AS far as new restaurants go, Red has done everything right so far.
It quietly opened as a bar in December last year followed by an equally soft opening for food in May, and now has built its reputation solely through word of mouth.
Owner Jo Fielding lured a brilliant young chef, Alex Worrell, and the front-of-house manager Michelle Chisholm from the five-star Lowry Hotel River Restaurant in Salford. The result is that Red is now probably the best restaurant in Bolton.
I don’t say this lightly, but, believe me, Red is a gem.
In fact, it’s a polished red ruby of a place, from the tasteful plum decor with huge chandeliers through to its truly wonderful food.
The staff are attentive, but not intrusive, and on arrival we were immediately shown to a table in the bar where we ordered drinks and chose from a short but intriguing menu.

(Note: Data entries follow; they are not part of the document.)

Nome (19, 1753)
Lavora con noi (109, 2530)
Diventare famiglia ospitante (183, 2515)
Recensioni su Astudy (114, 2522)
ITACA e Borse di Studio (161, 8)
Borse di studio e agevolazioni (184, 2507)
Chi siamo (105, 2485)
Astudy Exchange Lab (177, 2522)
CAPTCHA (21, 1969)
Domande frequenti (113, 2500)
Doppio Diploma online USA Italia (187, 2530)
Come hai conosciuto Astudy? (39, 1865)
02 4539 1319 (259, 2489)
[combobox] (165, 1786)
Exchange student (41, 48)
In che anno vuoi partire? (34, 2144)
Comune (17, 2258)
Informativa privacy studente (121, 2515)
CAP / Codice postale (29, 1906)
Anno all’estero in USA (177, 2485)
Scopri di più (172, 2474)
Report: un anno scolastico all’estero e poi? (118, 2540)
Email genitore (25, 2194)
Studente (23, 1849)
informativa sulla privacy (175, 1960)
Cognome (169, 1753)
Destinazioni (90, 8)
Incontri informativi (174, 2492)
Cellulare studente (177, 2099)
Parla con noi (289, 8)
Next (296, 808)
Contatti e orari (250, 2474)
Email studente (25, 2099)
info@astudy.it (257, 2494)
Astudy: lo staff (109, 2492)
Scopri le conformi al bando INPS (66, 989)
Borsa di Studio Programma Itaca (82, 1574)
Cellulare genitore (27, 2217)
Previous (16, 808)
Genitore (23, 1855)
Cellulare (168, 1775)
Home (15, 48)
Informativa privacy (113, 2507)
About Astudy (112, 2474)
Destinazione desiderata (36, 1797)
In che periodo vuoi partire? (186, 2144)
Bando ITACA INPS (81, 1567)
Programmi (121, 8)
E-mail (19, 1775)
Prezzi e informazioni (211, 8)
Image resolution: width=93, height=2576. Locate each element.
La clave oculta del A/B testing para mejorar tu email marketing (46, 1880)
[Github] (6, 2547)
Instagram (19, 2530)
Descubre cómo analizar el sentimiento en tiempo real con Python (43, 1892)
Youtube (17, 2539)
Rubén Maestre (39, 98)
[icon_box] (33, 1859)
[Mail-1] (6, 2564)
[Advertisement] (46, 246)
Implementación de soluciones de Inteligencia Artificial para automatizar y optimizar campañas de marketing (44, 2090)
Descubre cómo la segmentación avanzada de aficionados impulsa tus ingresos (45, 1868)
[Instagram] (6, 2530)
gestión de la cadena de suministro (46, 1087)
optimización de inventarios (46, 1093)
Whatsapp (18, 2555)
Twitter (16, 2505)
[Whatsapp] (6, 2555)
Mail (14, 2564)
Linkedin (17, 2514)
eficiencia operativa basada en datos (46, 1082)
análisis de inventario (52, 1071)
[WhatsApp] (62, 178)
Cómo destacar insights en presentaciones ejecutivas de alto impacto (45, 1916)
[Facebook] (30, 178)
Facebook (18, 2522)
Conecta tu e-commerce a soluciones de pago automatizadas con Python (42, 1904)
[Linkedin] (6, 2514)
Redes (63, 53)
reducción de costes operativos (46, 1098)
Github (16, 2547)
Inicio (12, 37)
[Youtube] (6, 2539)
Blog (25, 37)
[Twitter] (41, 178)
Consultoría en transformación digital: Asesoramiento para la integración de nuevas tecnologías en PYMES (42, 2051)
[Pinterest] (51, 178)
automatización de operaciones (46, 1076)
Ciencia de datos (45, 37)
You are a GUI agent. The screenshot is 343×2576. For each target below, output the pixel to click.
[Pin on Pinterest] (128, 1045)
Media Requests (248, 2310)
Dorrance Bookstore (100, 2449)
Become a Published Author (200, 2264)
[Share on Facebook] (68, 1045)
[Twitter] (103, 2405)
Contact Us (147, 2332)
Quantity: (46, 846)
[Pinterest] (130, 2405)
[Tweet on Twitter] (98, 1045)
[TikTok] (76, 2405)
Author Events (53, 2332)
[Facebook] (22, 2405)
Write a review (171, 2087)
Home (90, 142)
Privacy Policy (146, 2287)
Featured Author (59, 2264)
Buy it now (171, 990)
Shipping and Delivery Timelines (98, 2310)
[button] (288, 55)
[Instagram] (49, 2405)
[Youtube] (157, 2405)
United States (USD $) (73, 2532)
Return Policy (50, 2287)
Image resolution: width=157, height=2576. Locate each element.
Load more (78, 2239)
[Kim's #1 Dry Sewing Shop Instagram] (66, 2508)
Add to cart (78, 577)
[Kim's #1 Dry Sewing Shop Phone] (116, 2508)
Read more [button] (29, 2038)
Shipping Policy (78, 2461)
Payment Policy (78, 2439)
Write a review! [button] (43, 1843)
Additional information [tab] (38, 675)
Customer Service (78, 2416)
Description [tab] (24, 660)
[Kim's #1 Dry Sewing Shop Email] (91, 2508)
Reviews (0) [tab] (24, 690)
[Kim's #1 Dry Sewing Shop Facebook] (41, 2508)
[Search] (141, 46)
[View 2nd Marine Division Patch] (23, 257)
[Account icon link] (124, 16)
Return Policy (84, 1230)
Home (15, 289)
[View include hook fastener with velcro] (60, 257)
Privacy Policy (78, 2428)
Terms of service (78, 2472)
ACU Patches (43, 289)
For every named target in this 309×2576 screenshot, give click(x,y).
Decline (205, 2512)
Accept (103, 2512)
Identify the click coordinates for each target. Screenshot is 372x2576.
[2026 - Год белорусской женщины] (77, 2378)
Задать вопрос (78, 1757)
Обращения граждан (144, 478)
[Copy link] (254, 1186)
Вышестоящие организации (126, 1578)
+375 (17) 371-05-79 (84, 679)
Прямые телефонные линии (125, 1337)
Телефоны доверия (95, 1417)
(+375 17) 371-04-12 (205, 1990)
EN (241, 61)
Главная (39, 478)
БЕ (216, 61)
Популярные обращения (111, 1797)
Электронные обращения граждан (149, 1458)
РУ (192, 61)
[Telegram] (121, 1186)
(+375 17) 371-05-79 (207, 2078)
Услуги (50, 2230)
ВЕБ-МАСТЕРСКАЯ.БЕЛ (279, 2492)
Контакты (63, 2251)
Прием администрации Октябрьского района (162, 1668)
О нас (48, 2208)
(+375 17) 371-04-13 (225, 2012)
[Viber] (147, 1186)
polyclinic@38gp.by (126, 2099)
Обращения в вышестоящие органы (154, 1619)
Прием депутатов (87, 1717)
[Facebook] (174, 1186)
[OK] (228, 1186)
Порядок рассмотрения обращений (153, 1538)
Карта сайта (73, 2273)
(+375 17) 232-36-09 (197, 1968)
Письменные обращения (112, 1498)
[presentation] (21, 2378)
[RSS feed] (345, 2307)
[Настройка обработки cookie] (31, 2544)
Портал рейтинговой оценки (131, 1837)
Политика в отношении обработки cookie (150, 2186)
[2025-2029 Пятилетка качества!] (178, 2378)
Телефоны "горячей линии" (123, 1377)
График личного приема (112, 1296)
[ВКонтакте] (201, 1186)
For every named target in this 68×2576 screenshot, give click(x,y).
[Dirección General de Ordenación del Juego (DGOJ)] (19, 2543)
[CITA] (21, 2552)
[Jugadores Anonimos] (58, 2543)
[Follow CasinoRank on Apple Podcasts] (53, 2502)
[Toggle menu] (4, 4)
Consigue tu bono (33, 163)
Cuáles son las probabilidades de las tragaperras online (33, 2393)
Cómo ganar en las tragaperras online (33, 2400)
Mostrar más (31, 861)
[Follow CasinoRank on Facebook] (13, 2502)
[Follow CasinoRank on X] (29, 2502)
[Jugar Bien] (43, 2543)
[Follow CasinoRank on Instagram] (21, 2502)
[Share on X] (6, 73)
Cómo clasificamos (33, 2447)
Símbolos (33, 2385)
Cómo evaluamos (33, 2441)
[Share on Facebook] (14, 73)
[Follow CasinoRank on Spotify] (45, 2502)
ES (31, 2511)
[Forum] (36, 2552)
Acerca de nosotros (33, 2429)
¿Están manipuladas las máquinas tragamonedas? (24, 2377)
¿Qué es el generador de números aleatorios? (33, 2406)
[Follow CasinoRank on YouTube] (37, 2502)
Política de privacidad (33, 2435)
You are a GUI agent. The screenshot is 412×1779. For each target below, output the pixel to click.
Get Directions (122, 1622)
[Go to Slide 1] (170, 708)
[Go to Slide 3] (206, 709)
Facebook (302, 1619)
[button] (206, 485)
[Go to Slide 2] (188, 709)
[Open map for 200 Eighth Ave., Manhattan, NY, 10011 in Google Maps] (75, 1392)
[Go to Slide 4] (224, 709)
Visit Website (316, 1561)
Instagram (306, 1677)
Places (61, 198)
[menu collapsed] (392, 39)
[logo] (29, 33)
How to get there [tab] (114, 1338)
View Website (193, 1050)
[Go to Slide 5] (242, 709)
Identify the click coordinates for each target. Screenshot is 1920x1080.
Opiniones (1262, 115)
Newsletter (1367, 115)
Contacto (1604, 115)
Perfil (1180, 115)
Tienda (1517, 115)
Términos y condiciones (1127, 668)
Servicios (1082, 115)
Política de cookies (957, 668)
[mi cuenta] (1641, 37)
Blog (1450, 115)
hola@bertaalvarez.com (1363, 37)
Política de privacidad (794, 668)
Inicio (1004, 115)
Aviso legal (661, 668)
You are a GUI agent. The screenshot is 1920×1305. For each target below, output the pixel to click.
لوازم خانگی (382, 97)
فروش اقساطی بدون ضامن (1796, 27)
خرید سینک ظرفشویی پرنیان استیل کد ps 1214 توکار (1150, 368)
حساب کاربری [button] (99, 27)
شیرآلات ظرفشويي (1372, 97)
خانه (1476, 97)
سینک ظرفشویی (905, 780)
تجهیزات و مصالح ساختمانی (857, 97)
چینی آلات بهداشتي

We enjoyed a bottle of house Rioja, recommended by the young lady who took our order, and a good choice it proved to be.
My starter of ham hock terrine was fabulous — not overly smooth, but managing to retain that meaty texture that marks out a good ham hock.
My wife ordered the warm salad with a smooth, delicately creamy goat’s cheese that again was a perfect blend of texture and flavour.
This fantastic start to the meal had us salivating in anticipation of our main courses as we watched the kitchen staff beavering away.
My roast rump slices came with a rich, dark burgundy sauce, complete with roasted shallots, and it tasted as great as it looked.
The beef was mouth-wateringly tender, with the wine sauce and chunky chips being the perfect accompaniment.
Calf’s liver was my wife’s main dish and, though it’s not something I would normally order in a restaurant, I sneaked a little taste.
Once again the quality of the produce shone like a beacon as the liver was melt-in-the-mouth delicious in its satisfyingly dark sauce and the accompanying cauliflower and caramelised shallot puree was sublime.
One minor quibble is that I would have liked more vegetables — a small dish of seasonal local vegetables, steamed, roasted, pureed or otherwise, would have been welcome on our table.
We decided to wait a few minutes before setting about the dessert menu.
When we were ready, I went for my childhood favourite of rhubarb and blackcurrant crumble with a dollop of thick cream (sadly no custard), while my wife ordered the lemon and thyme brulee.
Both puddings gave a fantastic finishing not-too-sweet note to a superb meal, so much so that we booked there and then for my birthday. The food portion of our bill was a little over £50, which, for the outstanding quality of the meal, we thought was excellent value.